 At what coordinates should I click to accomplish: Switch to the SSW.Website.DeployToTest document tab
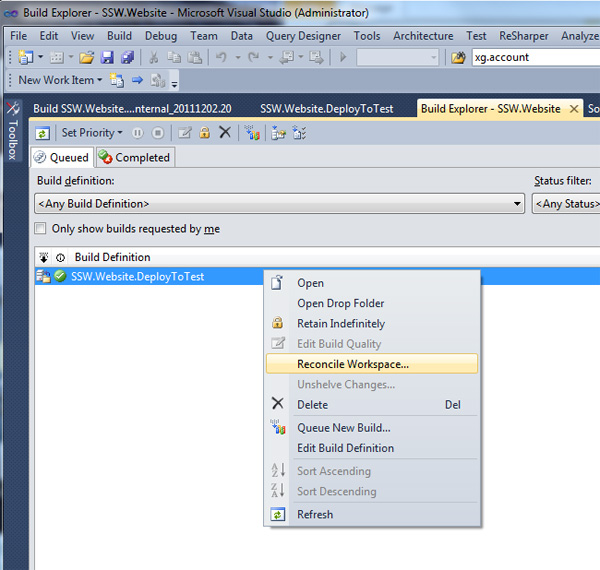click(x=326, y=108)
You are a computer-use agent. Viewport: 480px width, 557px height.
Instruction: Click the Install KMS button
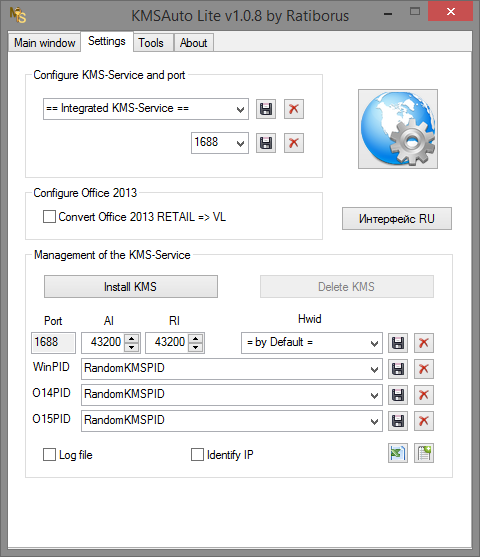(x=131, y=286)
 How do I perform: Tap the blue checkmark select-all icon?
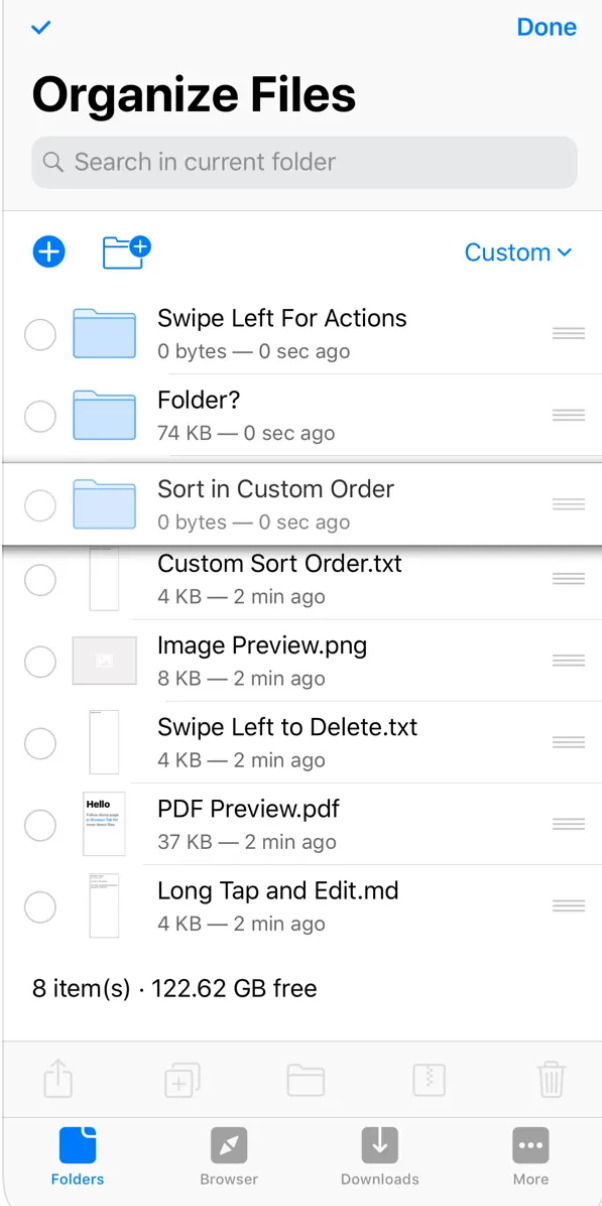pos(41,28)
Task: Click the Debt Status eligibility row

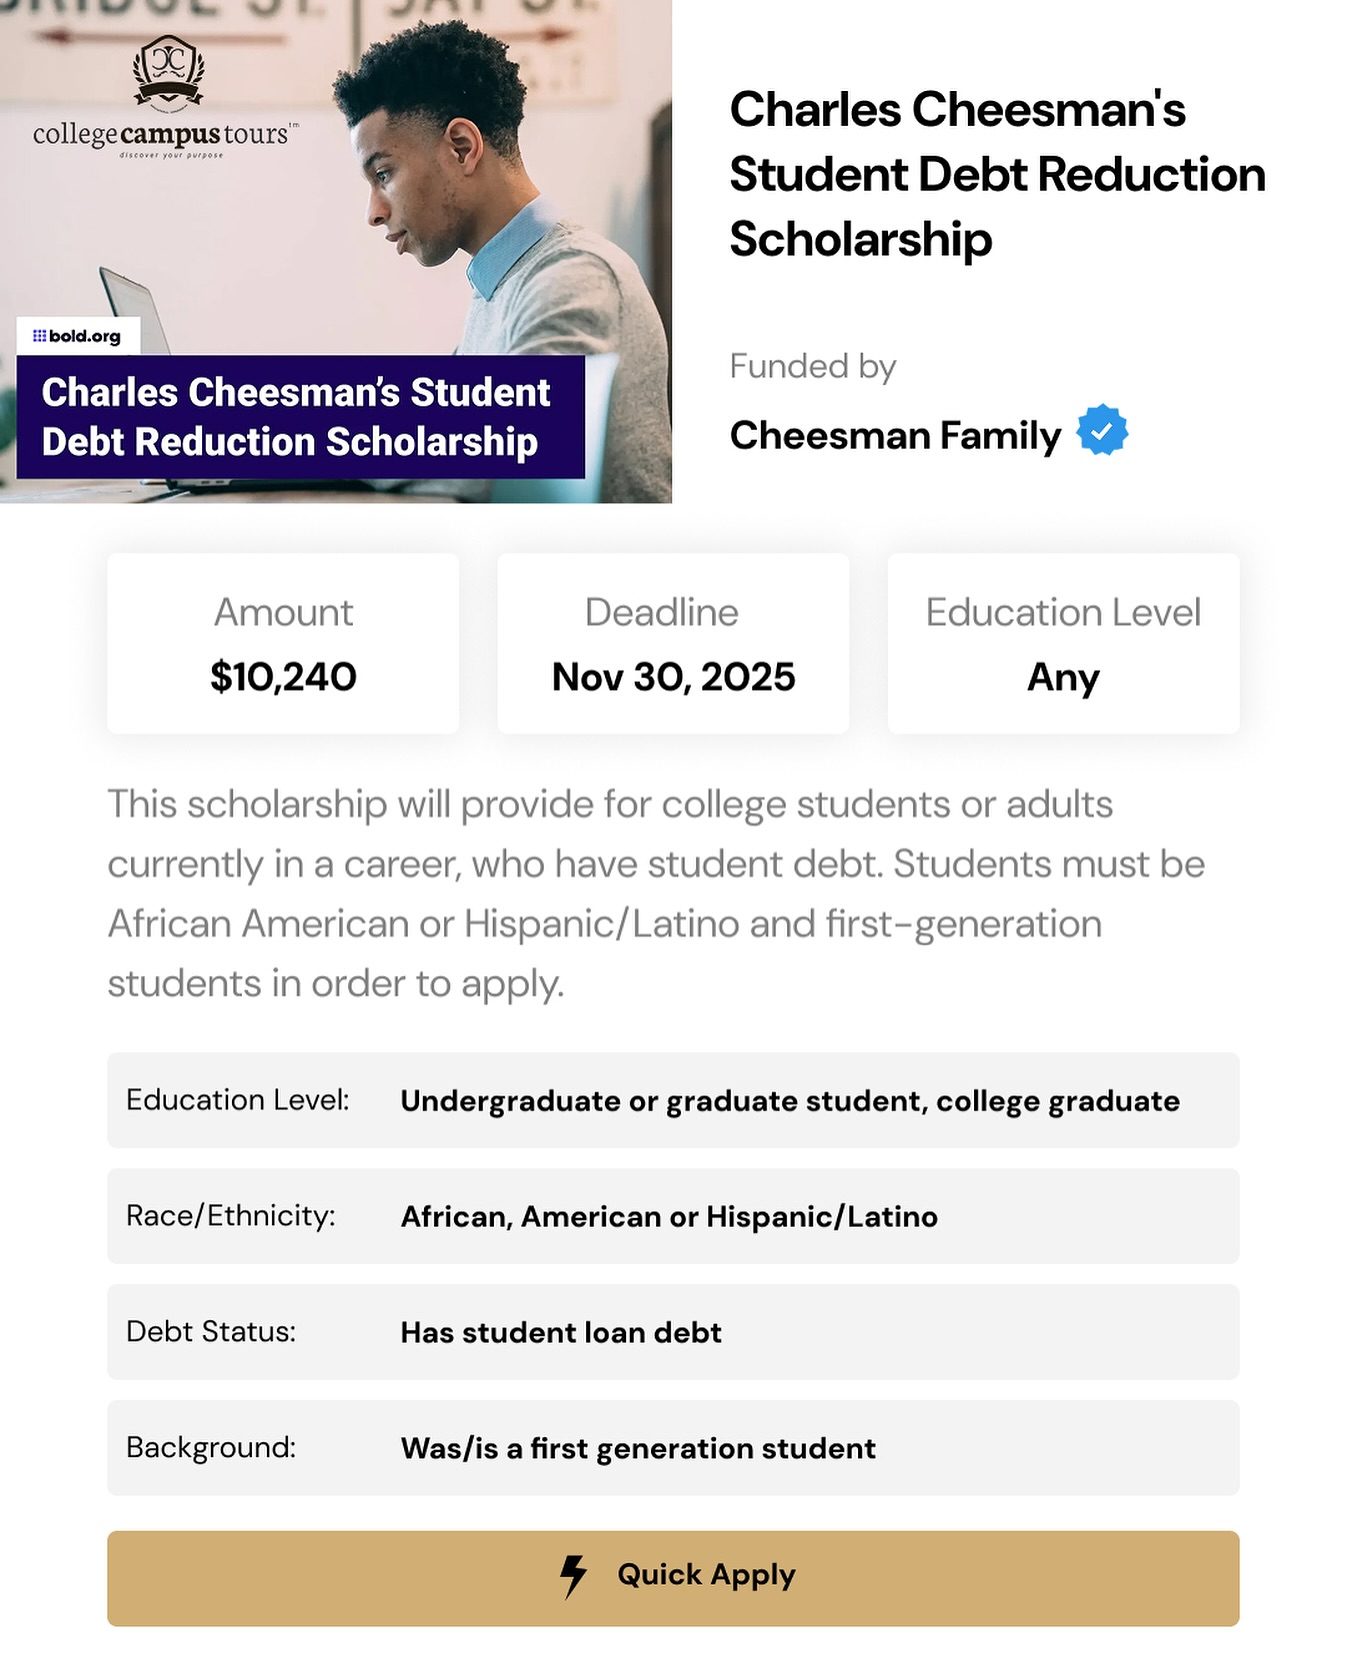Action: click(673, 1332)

==

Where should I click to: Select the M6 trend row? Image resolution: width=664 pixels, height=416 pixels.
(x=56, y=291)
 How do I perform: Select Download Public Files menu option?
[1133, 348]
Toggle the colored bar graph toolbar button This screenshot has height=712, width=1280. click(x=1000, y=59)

---

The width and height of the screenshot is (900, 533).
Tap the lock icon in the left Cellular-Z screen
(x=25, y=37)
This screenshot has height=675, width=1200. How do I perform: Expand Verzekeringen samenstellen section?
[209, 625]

■ About this exercise ■
Can you repeat, word for word, every line above from the one containing "Where should I" down to the one containing "Toggle the colored", including both?

■ Answer ■
Where should I click to: Select the M6 trend row? Image resolution: width=664 pixels, height=416 pixels.
(x=56, y=291)
 How do I perform: Select Download Public Files menu option?
[1133, 348]
Toggle the colored bar graph toolbar button This screenshot has height=712, width=1280. click(x=1000, y=59)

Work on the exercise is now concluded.